Republican 2024 presidential candidate Florida Gov. Ron DeSantis recently vowed that, if elected as president, he would fire Special Counsel Smith on "day one" of his administration, along with others who've "weaponized" the justice system, Times Now News reported.

Meanwhile, a separate effort at the U.S. Supreme Court seeks to have Smith's November 2022 appointment as special counsel -- and all of the subsequent legal actions that followed that appointment -- declared illegitimate and unconstitutional.

DeSantis would fire Smith on "day one" if elected

The Hill reported last week that Gov. DeSantis, who is challenging former President Trump for the 2024 Republican nomination, appeared on Fox News and spoke with guest host Jason Chaffetz, a former colleague when both served in Congress, about some of the mounting legal woes faced by his chief rival to be the GOP nominee.

"I do think this is gonna be a constant throughout the election year, where there's gonna be different parts of these legal cases that are gonna be front and center," the governor said of the focus on Trump's multiple legal problems. "I think that we win when we hold Biden accountable and talk about the issues that matter to the American people."

DeSantis went on to say, "I think that a guy like me as the nominee will be able to keep the focus on Biden, keep the focus on the Democrats’ failures, but then, more importantly, after you win the election, start holding these people accountable, who have weaponized the legal system to go after their political enemies."

"And that starts with, day one, firing somebody like Jack Smith. That goes to dealing with people who are violating constitutional rights at the state and local government area," he added. "Republicans have turned a blind eye to abuses of power for far too long. We need to actually do something about it."

Questions raised about Smith's appointment and claimed authority

However, while Gov. DeSantis has vowed to fire Special Counsel Smith and others like him who have "weaponized" the justice system at the federal and state levels to go after political opponents, there is a slim possibility that he won't get the chance to do so even if manages to win both the GOP nomination and the 2024 general election.

Reason magazine posted an op-ed last month by law professor Steven Calabresi who, in conjunction with fellow law professor Gary Lawson and former U.S. Attorney General Edwin Meese, filed an amicus brief with the Supreme Court that questioned the validity of Special Counsel Smith's appointment and claimed authority under the U.S. Constitution.

The brief first argued that the Office of Special Counsel was never properly created by congressional statute as well as that Attorney General Merrick Garland had no statutory authority to appoint Smith to the "superior" and independent position that lacks any sort of real oversight or departmental control.

What should have happened, in the view of these legal experts, is that Garland at most had the authority to elevate an already-serving U.S. Attorney, who was properly appointed by the president and confirmed by the Senate, to the powerful position of special counsel and only then appointed "private citizen" Smith to serve as a "special assistant" to that Senate-confirmed special counsel.

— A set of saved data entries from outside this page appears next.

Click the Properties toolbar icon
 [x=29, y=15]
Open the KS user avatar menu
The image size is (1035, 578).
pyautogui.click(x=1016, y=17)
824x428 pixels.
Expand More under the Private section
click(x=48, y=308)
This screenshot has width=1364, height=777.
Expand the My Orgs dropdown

Odds are slim that Smith will be ousted

Of course, regardless of how airtight and well-sourced the argument against the legitimacy of Special Counsel Smith's initial appointment -- and by extension, all legal actions he's taken since that potentially unconstitutional appointment -- it seems rather unlikely that Smith will be stripped of his position and claimed authority by the Supreme Court, much less by AG Garland or President Biden.

Instead, Smith's dubious and overtly political prosecution of former President Trump amid an election year will likely continue unabated, with the only hope of any accountability coming with the unlikely event of Gov. DeSantis winning the GOP nomination followed by the general election in November.